▶ [What to do]
At the line containing "Privacy policy (480, 1941)", begin repeating lines exactly, and stop only after the final line of the records below.

▶ [Records shown]
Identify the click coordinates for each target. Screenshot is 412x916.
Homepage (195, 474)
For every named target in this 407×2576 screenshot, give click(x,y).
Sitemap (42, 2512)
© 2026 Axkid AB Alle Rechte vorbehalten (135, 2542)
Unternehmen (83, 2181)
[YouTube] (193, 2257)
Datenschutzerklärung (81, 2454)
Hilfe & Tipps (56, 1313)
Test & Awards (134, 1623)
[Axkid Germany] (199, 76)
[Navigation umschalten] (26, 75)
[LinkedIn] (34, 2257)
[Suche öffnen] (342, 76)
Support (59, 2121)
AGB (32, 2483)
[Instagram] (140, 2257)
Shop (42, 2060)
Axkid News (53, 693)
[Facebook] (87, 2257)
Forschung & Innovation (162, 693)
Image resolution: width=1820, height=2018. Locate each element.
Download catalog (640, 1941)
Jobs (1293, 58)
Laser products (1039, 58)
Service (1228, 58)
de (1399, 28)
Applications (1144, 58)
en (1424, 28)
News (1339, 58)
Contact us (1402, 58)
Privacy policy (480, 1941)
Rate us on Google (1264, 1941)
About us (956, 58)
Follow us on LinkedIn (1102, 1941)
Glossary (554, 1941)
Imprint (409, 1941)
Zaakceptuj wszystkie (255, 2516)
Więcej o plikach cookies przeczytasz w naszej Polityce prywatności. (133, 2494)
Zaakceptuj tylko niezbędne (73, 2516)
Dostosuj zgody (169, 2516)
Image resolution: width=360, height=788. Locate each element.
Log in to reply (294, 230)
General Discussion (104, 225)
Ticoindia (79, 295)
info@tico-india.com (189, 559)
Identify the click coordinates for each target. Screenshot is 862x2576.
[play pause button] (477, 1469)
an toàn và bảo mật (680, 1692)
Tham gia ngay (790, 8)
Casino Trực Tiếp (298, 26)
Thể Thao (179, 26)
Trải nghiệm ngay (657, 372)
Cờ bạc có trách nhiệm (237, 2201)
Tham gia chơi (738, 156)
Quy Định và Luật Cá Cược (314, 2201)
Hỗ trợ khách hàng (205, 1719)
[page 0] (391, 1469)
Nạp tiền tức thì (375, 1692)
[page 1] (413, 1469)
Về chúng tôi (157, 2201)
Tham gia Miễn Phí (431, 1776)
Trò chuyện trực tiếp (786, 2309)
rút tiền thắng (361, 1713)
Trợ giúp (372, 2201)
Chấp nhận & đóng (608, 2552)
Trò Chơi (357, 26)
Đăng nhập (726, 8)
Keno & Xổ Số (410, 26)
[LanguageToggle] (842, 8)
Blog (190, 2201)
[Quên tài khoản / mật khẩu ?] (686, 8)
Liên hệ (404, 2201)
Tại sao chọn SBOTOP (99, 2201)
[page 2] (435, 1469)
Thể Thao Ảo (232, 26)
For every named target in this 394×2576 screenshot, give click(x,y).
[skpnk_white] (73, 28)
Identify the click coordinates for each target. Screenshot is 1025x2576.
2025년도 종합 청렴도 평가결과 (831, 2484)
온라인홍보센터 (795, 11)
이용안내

▶ [Result for this exercise]
Privacy policy (480, 1941)
Rate us on Google (1264, 1941)
About us (956, 58)
Follow us on LinkedIn (1102, 1941)
Glossary (554, 1941)
Imprint (409, 1941)
Zaakceptuj wszystkie (255, 2516)
Więcej o plikach cookies przeczytasz w naszej Polityce prywatności. (133, 2494)
Zaakceptuj tylko niezbędne (73, 2516)
Dostosuj zgody (169, 2516)
Image resolution: width=360, height=788. Locate each element.
Log in to reply (294, 230)
General Discussion (104, 225)
Ticoindia (79, 295)
info@tico-india.com (189, 559)
Identify the click coordinates for each target. Screenshot is 862x2576.
[play pause button] (477, 1469)
an toàn và bảo mật (680, 1692)
Tham gia ngay (790, 8)
Casino Trực Tiếp (298, 26)
Thể Thao (179, 26)
Trải nghiệm ngay (657, 372)
Cờ bạc có trách nhiệm (237, 2201)
Tham gia chơi (738, 156)
Quy Định và Luật Cá Cược (314, 2201)
Hỗ trợ khách hàng (205, 1719)
[page 0] (391, 1469)
Nạp tiền tức thì (375, 1692)
[page 1] (413, 1469)
Về chúng tôi (157, 2201)
Tham gia Miễn Phí (431, 1776)
Trò chuyện trực tiếp (786, 2309)
rút tiền thắng (361, 1713)
Trợ giúp (372, 2201)
Chấp nhận & đóng (608, 2552)
Trò Chơi (357, 26)
Đăng nhập (726, 8)
Keno & Xổ Số (410, 26)
[LanguageToggle] (842, 8)
Blog (190, 2201)
[Quên tài khoản / mật khẩu ?] (686, 8)
Liên hệ (404, 2201)
Tại sao chọn SBOTOP (99, 2201)
[page 2] (435, 1469)
Thể Thao Ảo (232, 26)
For every named target in this 394×2576 screenshot, give click(x,y).
[skpnk_white] (73, 28)
Identify the click coordinates for each target. Screenshot is 1025x2576.
2025년도 종합 청렴도 평가결과 (831, 2484)
온라인홍보센터 (795, 11)
이용안내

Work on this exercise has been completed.